Maybe Jim Spanarkel will say something funny.


----------



## fruitcake (Mar 20, 2005)

AK-47 said:


> ummm, I had like 70 million. Some people have like billions.


i have like 15+ billion in total.

i think Petey has 15 googol


----------



## ghoti (Jan 30, 2005)

fruitcake said:


> i have like 15+ billion in total.
> 
> i think Petey has 15 googol


Petey can conjure UCash from thin air!


----------



## nets1 (Sep 27, 2002)

Hey Utah welcome to the SWAMP!... Expect the rookies to play well tonight in their favorite confines. The rookies will run and run while uncle spliff will see alot of time helping the nets bigs. I see a high scoring game with the nets getting over 100. 

go nets


----------



## GM3 (May 5, 2005)

*Re: Gamethread Jazz @ Nets 11/8*

These Beadle interviews are the best thing to happen to the pregame show.


----------



## HB (May 1, 2004)

The Collins twins are goofy


----------



## ghoti (Jan 30, 2005)

fruitcake said:


> i have like 15+ billion in total.
> 
> i think Petey has 15 googol


If I post a few more times, I'll have close to 600! :banana:


----------



## Petey (Aug 23, 2002)

*Re: Gamethread Jazz @ Nets 11/8*

Wow, Jarron Collins is a hater. Just said on the pregame that Stern should take a look at what his brother wears to the games. Must be jealous of the $$$$.

-Petey


----------



## AK-47 (Jul 7, 2005)

*Re: Gamethread Jazz @ Nets 11/8*



Petey said:


> Wow, Jarron Collins is a hater. Just said on the pregame that Stern should take a look at what his brother wears to the games. Must be jealous of the $$$$.
> 
> -Petey


or brother rivalry.


----------



## ghoti (Jan 30, 2005)

*Re: Gamethread Jazz @ Nets 11/8*



Petey said:


> Wow, Jarron Collins is a hater. Just said on the pregame that Stern should take a look at what his brother wears to the games. Must be jealous of the $$$$.
> 
> -Petey


Jason is straight gangsta.

I bet his brother was hinting that he's strapped.


----------



## AK-47 (Jul 7, 2005)

*Re: Gamethread Jazz @ Nets 11/8*

Tip Off!!!!


----------



## Petey (Aug 23, 2002)

*Re: Gamethread Jazz @ Nets 11/8*

The Jazz control the tip.

AK to Okur, Okur fouled by Krstic.

-Petey


----------



## HB (May 1, 2004)

That was a foul


----------



## Petey (Aug 23, 2002)

*Re: Gamethread Jazz @ Nets 11/8*

Deron to Miles, can't hit.

Carter can't hit off the poist.

Deron to Boozer, to Okur around the screen and hits.

Jazz up 2.

-Petey


----------



## Vinsane (Feb 27, 2005)

okur is gonna have his way with kristic


----------



## Petey (Aug 23, 2002)

*Re: Gamethread Jazz @ Nets 11/8*

Kidd with the ball.

Carter fouled by Miles as he tries to get free.

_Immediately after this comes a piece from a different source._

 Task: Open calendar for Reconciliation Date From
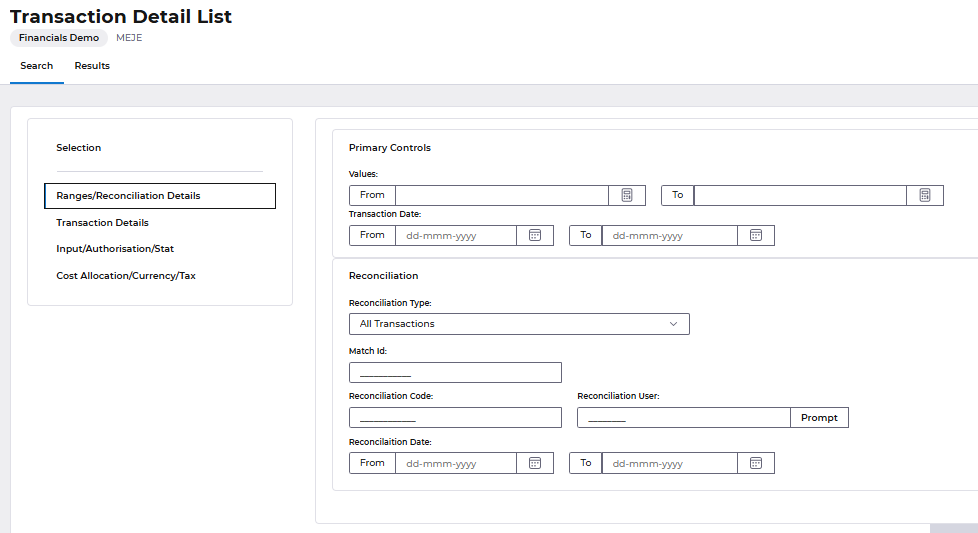(x=535, y=463)
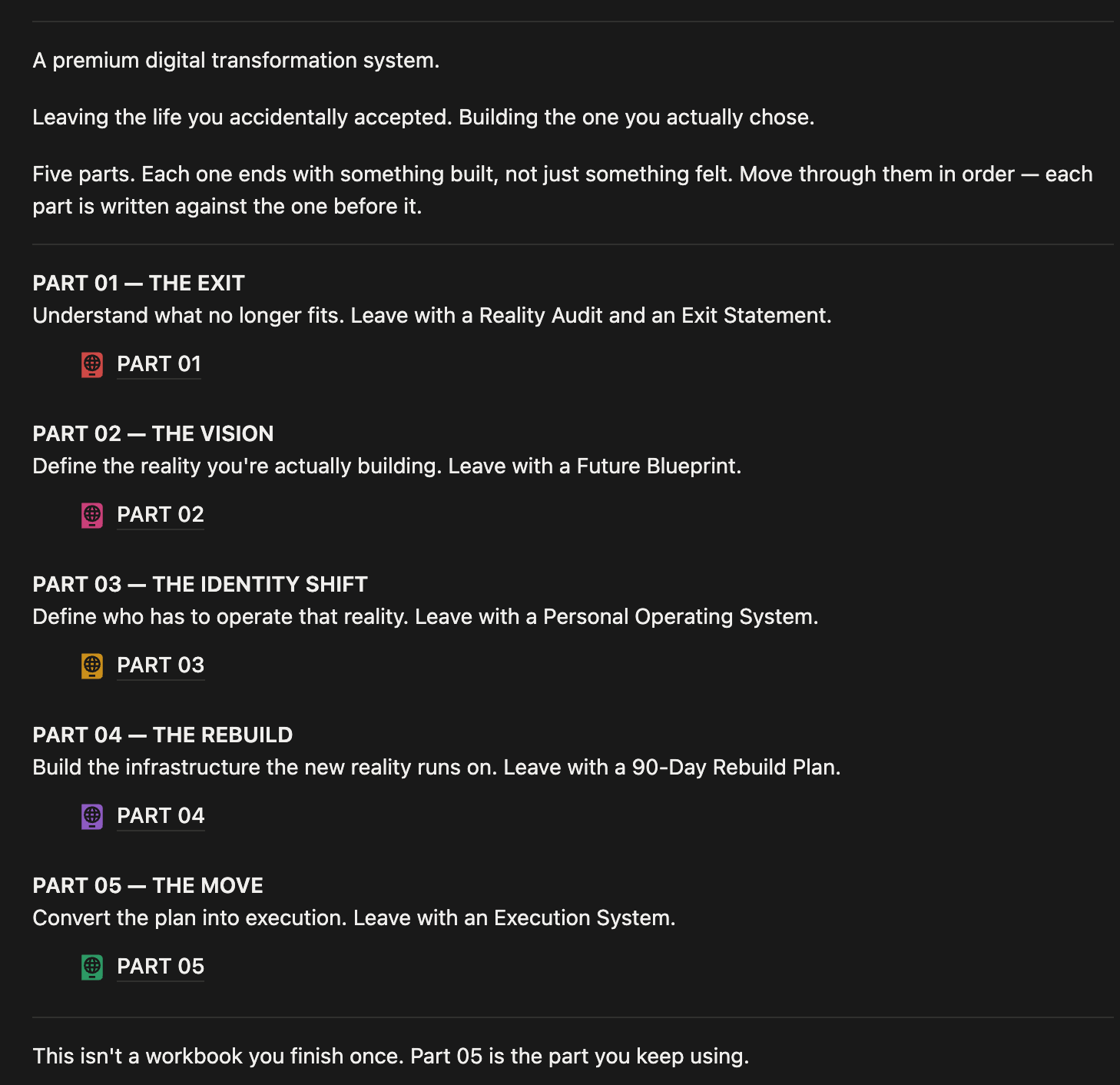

Kidd, Carter, Carter fades and misses, Boozer board.

AK driving, fouled by RJ.

-Petey


----------



## AK-47 (Jul 7, 2005)

*Re: Gamethread Jazz @ Nets 11/8*

2 early fouls on nets.


----------



## HB (May 1, 2004)

Kidd with some fancy dribbling and RJ with a nifty move to the basket


----------



## Vinsane (Feb 27, 2005)

kidd better shut this rookie down


----------



## AK-47 (Jul 7, 2005)

Vinsane said:


> kidd better shut this rookie down


He is a sophomore now.


----------



## Petey (Aug 23, 2002)

Into AK, Deron, Boozer, misses, Krstic board.

Kidd, Carter, RJ, misses the 3, Nets get the board, RJ drives and hits.

Deron off the screen and hits.

Carter to RJ, RJ posting AK, to Krstic, misses, Miles board.

Miles, Deron, Boozer, hands off to Deron and hits the reverse.

Kidd brings it down, RJ, Kidd, Kidd hits the 3.

Out of bounds, last touched by the Nets.

-Petey


----------



## HB (May 1, 2004)

Nets offense is stale so far


----------



## Petey (Aug 23, 2002)

Utah gets it in to Deron, To Boozer, Boozer drives, fouled by Collins.

Boozer to the line.

Nice play with the clock winding down.

Boozer pushes it to a 2 point lead, as he was 1 of 2.

Carter with the move, Miles flops, no call, Carter gets it in.

-Petey


----------



## HB (May 1, 2004)

Vince with a beatiful left scoop and missed that wide open 3 thats sad


----------



## Petey (Aug 23, 2002)

Okur can’t hit, RJ board, Carter can’t convert.

Utah throws it out of bounds, nice play by RJ w/ the screen.

Kidd in the post. Rejected by AK, Kidd gets the ball back, reverse!

Nets up.

Deron resets.

Drives, Miles, Misses the 3, Boozer O board.

Miles to Boozer, Slam.

-Petey


----------



## ghoti (Jan 30, 2005)

Jefferson has to keep Kirilenko as far from the rim as possible when the Nets are on offense.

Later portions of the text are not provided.